WORK TO COMPLETE: Restate the listing that follows word for word, without its pictures.

RECORD EXCERPTS:
»»

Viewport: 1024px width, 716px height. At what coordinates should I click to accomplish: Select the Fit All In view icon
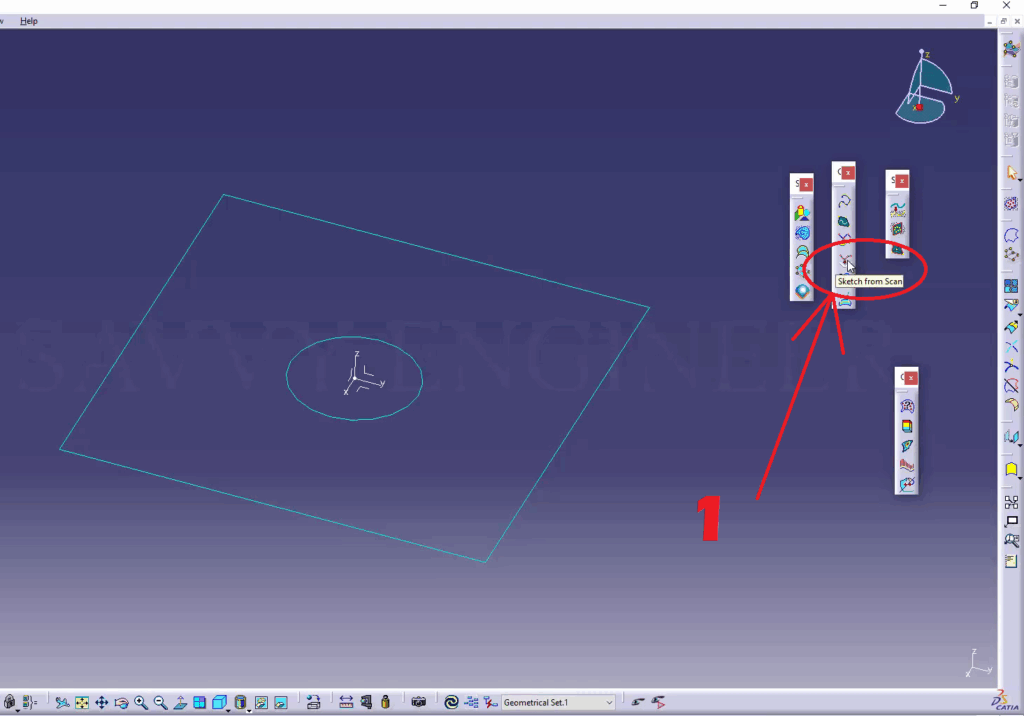[82, 703]
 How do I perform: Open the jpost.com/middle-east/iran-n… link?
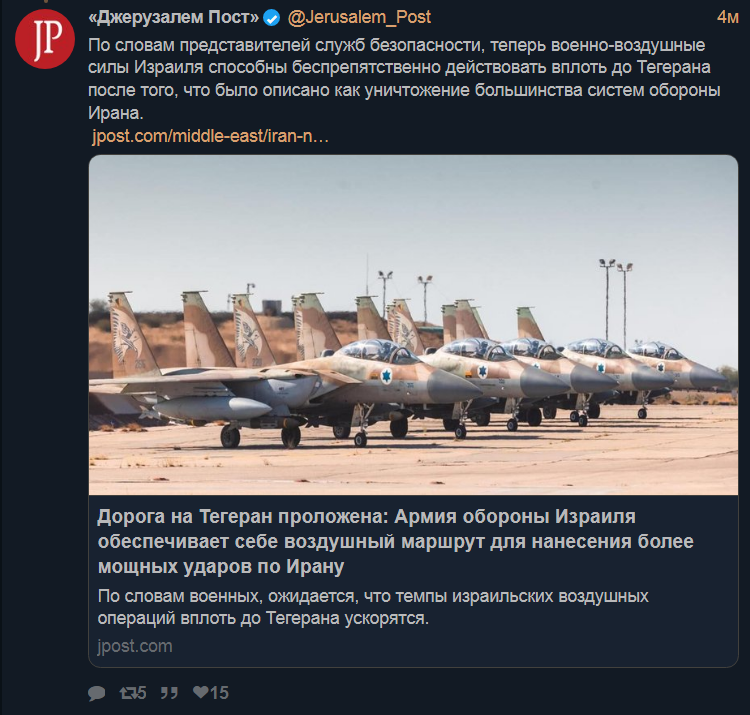point(210,137)
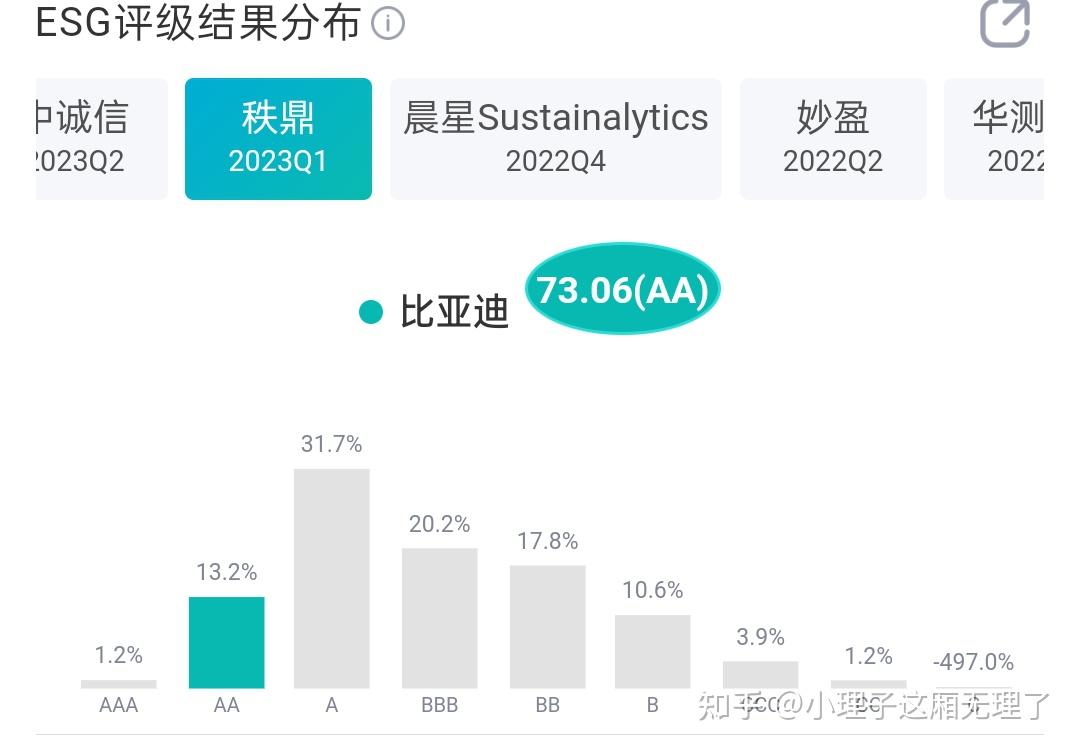1080x750 pixels.
Task: Switch to the 妙盈 2022Q2 tab
Action: (834, 137)
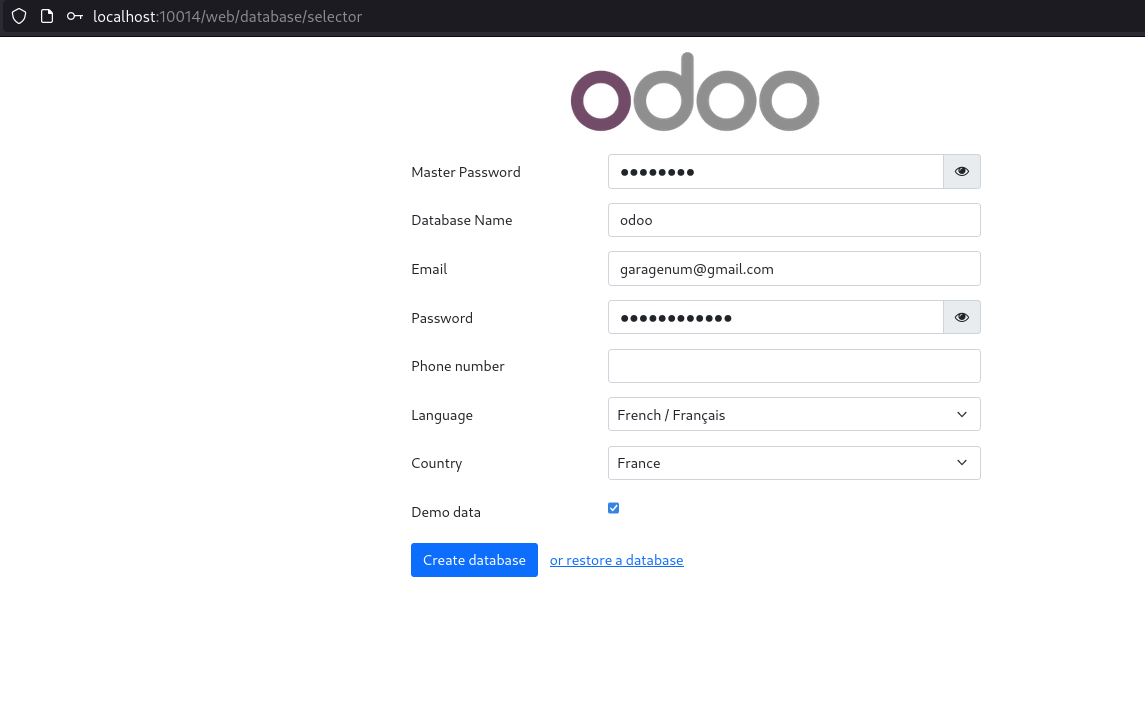The width and height of the screenshot is (1145, 721).
Task: Expand the Country selector chevron
Action: pyautogui.click(x=961, y=463)
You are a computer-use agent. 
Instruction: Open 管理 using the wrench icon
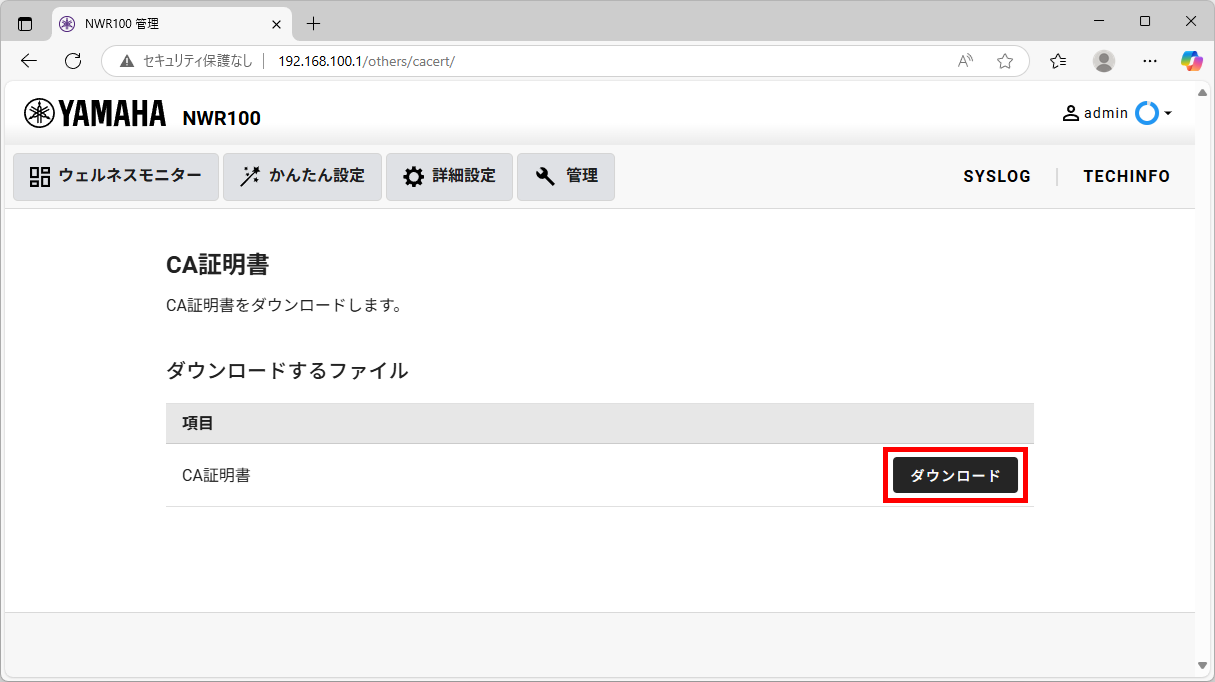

««

ANSWER BOX:
Viewport: 1024px width, 716px height. At what coordinates should I click to accomplish: Select the Fit All In view icon
[82, 703]
 How do I perform: Open the jpost.com/middle-east/iran-n… link?
point(210,137)
1080x750 pixels.
Task: Switch to the 妙盈 2022Q2 tab
Action: (834, 137)
The width and height of the screenshot is (1145, 721).
Task: Expand the Country selector chevron
Action: pyautogui.click(x=961, y=463)
You are a computer-use agent. 
Instruction: Open 管理 using the wrench icon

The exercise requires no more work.